Un univers danse, et on comprend aisément pourquoi il a été choisi de couper le premier roman en deux films. On se retrouve donc au beau milieu d’un échiquier politique avec trois factions, l’empire, mais également l’ordre des Bene Gesserit, sorte de matriarches religieuses aux pouvoirs télépathiques et divinatoires, gérant dans l’ombre tout ce beau monde avec des plans établis pour les siècles à venir, avec dans leur manche une arme secrète préparée depuis des générations et des générations : la prophétie de l’élu. De l’Inception de très haut niveau pour créer les bourgeons de religions futures. Et il faut reconnaître au film cette force : malgré la quantité de personnages, tout le lexique de cet univers que beaucoup vont découvrir au travers du film, toutes les couches de politiques et d’influences de toutes parts, on arrive sans mal à s’y retrouver. Peut-être que d’avoir joué aux deux jeux sortis sur DOS en 1992, et vu le film des années 80 dans ma jeunesse a aidé, mais j’ai eu l’impression que le film arrivait prodigieusement à faire autant d’exposition de manière fluide et transparente sans que l’on n’ait l’impression de trop crouler sous les informations. Une histoire au demeurant passionnante, même si le film servira plutôt de prémices, mais on regrettera surtout le côté précurseur du roman d’origine qui aura tant inspiré, que ce soit Star Wars avec Tatooine ou la saga Mad Max, à tel point que voir un énième film dans le désert a de quoi faire soupirer de nos jours. Mais heureusement, le film ne se limite pas au désert, et parlons de l’aspect technique, assez fou.

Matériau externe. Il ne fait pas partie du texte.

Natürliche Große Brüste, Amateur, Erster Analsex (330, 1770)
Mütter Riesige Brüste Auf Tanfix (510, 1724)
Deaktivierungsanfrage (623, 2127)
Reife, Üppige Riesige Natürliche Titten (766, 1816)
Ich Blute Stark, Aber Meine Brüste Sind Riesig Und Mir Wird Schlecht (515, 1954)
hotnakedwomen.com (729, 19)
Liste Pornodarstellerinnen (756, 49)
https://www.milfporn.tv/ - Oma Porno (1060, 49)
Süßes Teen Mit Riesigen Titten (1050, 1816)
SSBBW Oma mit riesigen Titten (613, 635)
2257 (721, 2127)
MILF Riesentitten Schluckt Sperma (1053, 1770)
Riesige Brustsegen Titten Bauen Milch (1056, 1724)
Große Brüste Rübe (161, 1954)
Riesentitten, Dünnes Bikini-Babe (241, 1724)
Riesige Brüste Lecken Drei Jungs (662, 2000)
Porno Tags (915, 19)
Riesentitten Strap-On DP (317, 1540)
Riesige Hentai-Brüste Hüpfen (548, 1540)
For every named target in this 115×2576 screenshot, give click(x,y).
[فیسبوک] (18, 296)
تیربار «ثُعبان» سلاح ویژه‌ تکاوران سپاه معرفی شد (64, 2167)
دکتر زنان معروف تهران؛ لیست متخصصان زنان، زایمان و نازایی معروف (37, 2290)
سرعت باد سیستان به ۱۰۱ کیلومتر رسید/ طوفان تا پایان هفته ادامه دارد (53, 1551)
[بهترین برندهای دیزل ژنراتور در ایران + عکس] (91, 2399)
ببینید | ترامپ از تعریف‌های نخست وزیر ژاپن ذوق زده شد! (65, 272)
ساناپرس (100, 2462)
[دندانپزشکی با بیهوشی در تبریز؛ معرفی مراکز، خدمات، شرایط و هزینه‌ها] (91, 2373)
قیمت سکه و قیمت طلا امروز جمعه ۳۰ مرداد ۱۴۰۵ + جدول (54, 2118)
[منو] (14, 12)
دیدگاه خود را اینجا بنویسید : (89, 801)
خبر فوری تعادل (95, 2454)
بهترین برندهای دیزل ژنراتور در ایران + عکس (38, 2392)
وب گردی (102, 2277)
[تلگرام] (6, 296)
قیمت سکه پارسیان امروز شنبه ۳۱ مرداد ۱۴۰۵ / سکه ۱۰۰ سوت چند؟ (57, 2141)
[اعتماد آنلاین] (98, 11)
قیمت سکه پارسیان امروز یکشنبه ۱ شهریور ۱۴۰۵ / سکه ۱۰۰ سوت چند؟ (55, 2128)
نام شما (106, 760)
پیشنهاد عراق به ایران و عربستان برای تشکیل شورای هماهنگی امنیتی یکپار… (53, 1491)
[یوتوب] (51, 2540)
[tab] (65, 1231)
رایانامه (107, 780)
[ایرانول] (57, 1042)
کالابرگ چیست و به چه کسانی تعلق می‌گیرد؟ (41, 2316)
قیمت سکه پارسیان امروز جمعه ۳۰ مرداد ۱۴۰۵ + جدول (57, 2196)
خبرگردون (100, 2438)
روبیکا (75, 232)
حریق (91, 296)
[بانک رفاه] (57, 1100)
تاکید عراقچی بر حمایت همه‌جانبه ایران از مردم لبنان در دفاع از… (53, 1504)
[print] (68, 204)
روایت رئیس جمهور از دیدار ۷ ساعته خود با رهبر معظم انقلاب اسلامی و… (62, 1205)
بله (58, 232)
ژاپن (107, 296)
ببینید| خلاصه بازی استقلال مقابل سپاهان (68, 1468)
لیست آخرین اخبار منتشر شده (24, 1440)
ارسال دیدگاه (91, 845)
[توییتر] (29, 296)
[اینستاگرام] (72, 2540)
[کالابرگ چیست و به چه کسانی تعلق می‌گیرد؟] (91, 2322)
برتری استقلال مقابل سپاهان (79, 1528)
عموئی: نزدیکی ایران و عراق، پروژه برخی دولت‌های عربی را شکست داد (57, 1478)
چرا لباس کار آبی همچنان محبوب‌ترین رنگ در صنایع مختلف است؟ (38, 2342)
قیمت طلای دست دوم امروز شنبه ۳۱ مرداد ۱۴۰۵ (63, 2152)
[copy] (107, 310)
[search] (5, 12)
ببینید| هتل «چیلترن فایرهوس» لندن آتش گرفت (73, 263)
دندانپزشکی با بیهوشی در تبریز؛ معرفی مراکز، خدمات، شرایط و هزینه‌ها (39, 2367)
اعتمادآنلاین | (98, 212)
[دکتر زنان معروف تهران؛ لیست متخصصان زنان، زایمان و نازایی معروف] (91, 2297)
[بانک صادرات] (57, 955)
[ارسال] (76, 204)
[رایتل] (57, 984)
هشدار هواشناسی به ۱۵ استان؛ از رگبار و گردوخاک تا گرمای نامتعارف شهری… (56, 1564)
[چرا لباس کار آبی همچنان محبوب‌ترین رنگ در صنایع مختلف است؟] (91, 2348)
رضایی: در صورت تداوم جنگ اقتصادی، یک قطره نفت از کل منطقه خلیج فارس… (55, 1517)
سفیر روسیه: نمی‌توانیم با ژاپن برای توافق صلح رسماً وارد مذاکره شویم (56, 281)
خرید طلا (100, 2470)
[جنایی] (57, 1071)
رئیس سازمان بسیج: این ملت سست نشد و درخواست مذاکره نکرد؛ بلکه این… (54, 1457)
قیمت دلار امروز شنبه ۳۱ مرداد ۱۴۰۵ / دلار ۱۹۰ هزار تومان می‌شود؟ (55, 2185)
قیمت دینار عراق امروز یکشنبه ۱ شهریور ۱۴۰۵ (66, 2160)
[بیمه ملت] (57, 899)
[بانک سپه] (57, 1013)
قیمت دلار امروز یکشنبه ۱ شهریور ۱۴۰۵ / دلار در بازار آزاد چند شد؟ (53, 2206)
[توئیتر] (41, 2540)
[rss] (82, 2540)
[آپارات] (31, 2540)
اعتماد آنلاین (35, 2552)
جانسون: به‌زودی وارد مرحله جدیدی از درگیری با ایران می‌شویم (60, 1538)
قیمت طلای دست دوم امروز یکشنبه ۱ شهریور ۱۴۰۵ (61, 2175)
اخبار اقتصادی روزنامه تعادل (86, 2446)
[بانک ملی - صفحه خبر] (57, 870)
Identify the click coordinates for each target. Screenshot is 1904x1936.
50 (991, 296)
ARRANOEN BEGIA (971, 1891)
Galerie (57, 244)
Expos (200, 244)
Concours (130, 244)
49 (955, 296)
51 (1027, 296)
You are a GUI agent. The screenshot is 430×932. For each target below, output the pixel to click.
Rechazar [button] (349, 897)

Il est assez dingue de se dire qu’un film de cet ampleur n’a pratiquement pas eu recours à des effets spéciaux, surtout les fonds verts qui se comptent au nombre de deux sur plusieurs centaines de plans. Du travail à l’ancienne, avec tout un village immense reconstitué, des vaisseaux à l’échelle créés pour l’occasion, et une quantité folle de costumes tous plus marquants et réussis les uns que les autres. Un style certes un peu froid et solennelle, mais l’effet est des plus saisissants, décuplant l’ampleur de cet univers. Tout a été récréé, ça se voit, ça se ressent, on y croit : c’est palpable. Mention spéciale aux avions libellule, d’une ingéniosité folle, et globalement on a là une grande leçon de direction artistique. Côté effets spéciaux, c’est là encore impeccable, arrivant même à rendre crédible l’usage des boucliers, outil de mise en scène brillant lors de la scène de la dent. Pour compléter cet emballage visuel prodigieux, Hans Zimmer s’est encore une fois surpassé, délivrant une bande-son phénoménale dont le thème principal est l’une des plus grandes œuvres de sa carrière. Impossible de ne pas parler du casting également, puisqu’on retrouvera pléthore d’immenses talents : Rebecca Ferguson, Jason Momoa, Stellan Skarsgard, Josh Brolin, Javier Bardem, Dave Bautista, Zendaya et même Charlotte Rampling. Et on retrouvera surtout dans le rôle principal Timothée Chalamet, nouvelle coqueluche d’Hollywood qu’on aurait pu croire un peu trop lisse, mais qui finalement s’en sort avec les honneurs, et son côté très propre sur lui, superficiel, complète à merveille le message sous-jacent sur la conspiration des Bene Gesserit et leur élu monté de toute pièce qui sert donc parfaitement d’apparat.

Une réussite incontestable donc, tant au niveau grand spectacle que adaptation pertinente, mais qui n’est après tout qu’une porte d’entrée, un premier chapitre qui pose les bases, mais qui ne raconte pas tant de choses, d’autant qu’il prend pas mal son temps, pour ne pas dire que le côté contemplatif est un peu trop prononcé. Je garde donc un peu de marge au cas où la suite aille plus loin, soit plus efficace, et il me manque la puissance émotionnelle d’un Premier Contact pour lui accorder la note maximale, mais on tient clairement là l’une des œuvres de science-fiction les plus maîtrisées et captivante qui soit. Du très grand cinéma pour une histoire qui ne demande qu’à dévoiler tout son potentiel.